Two stupid questions that come to mind:

  1. To confirm, the Zenate could vote to stop funding a certain project based on poor performance?
  1. What is the recourse if the Zenate becomes corrupted and withholds funds?

Some scribbled thoughts

WRT the rest of the consideration, I like it at first glance. I’d imagine that smaller orgs who receive major grants and/or minor grants (what’s the threshold for being major vs. minor?) could create programs of their own to further decentralize block rewards so everyone has a chance to “prove-their-work” so to speak and get a slice of the pie.

I’d be curious on how we can create some community signaling model similar to ZCAP to help ZCG make decisions on minor/major grants.

I’d say make ZecHub a “Contributor fund” program that acts as a third ZCG allocation, but I also like the independence ZecHub has to fund things that ZCAP, ZCG, ZF, etc., didn’t want to fund.
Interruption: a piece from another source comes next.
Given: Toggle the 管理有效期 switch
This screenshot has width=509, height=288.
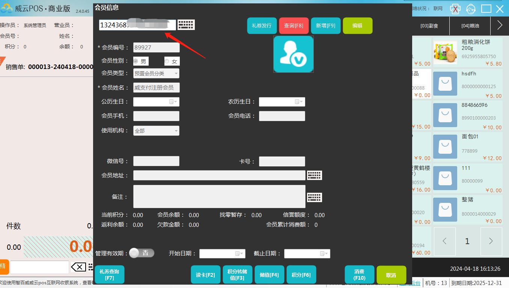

Still thinking through this (I want more than one ZecHub-like organization too).

If ZCG becomes independent, who would vote on their election? Would the Zenate take that on managing a new ZCAP-like process? Would community volunteers?

Due to the pressing nature of this decision, and the impact it has on the Zcash ecosystem, I’d be interested in hearing ZF, ECC and Bootstrap leadership’s comments on these ideas.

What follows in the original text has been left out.